Poland Fails to Sell Out Auction as Yields Rise, Zloty Advances

Poland failed to sell out a government bond sale as yields followed rates on U.S. Treasuries higher. The zloty strengthened for a second day.

The Finance Ministry sold 2.42 billion zloty ($796 million) of securities due July 2025 and rejected all bids for April 2028 notes, falling short of its plan to sell as much as 3 billion zloty, it said in an e-mailed statement. The yield on benchmark zloty bonds due in October 2023 increased three basis points to 3.49 percent, the highest since June 23 on a closing basis. The zloty appreciated 0.1 percent to 4.1425 per euro at 3:16 p.m. in Warsaw.

“Demand wasn’t ravishing” at the auction, Arkadiusz Urbanski, a fixed-income analyst at Bank Pekao SA, said by phone. “Foreign investors probably were a bit more careful” after an increase in yields on U.S. debt, driven by fears of policy tightening by the Federal Reserve, he said.

The rate on 10-year Treasuries increased 15 basis points in the last three days to a two-month high of 2.67 percent. The securities fell on continued strength on the U.S. jobs market, which is fueling bets that economic growth is gaining momentum.

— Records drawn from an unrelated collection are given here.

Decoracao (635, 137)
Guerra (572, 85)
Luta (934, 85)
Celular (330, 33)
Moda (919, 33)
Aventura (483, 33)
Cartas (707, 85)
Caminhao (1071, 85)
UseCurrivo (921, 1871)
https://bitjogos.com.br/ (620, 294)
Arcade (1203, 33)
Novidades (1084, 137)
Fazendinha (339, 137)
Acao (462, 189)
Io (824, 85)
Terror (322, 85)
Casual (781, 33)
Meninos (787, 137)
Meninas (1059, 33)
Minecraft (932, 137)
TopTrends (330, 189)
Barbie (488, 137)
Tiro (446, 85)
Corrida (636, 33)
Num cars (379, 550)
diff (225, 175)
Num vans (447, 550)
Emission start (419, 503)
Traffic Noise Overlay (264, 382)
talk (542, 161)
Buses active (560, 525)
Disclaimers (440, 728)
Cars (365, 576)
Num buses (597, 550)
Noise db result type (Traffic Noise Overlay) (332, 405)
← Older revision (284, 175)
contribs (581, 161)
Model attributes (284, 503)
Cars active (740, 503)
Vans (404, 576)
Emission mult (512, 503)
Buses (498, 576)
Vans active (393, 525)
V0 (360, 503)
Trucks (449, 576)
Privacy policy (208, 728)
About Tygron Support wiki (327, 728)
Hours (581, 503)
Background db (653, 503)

The European Central Bank kept its main refinancing rate unchanged at a record low of 0.15 percent today, as predicted by all 54 economists in a Bloomberg News survey.

Poland’s central bank kept its key interest rate at record-low 2.5 percent yesterday and retracted a pledge to keep borrowing costs unchanged at least until the end of the third quarter. Governor Marek Belka said the probability of a rate cut in September was “very low.”

“The rates decision is more important for short-term bonds, which have positive prospects as Poland will enter a period of deep, yet short-term deflation,” Urbanski said. “The U.S. jobs data today could spark more hawkish comments” and push yields on bonds with longer maturities higher.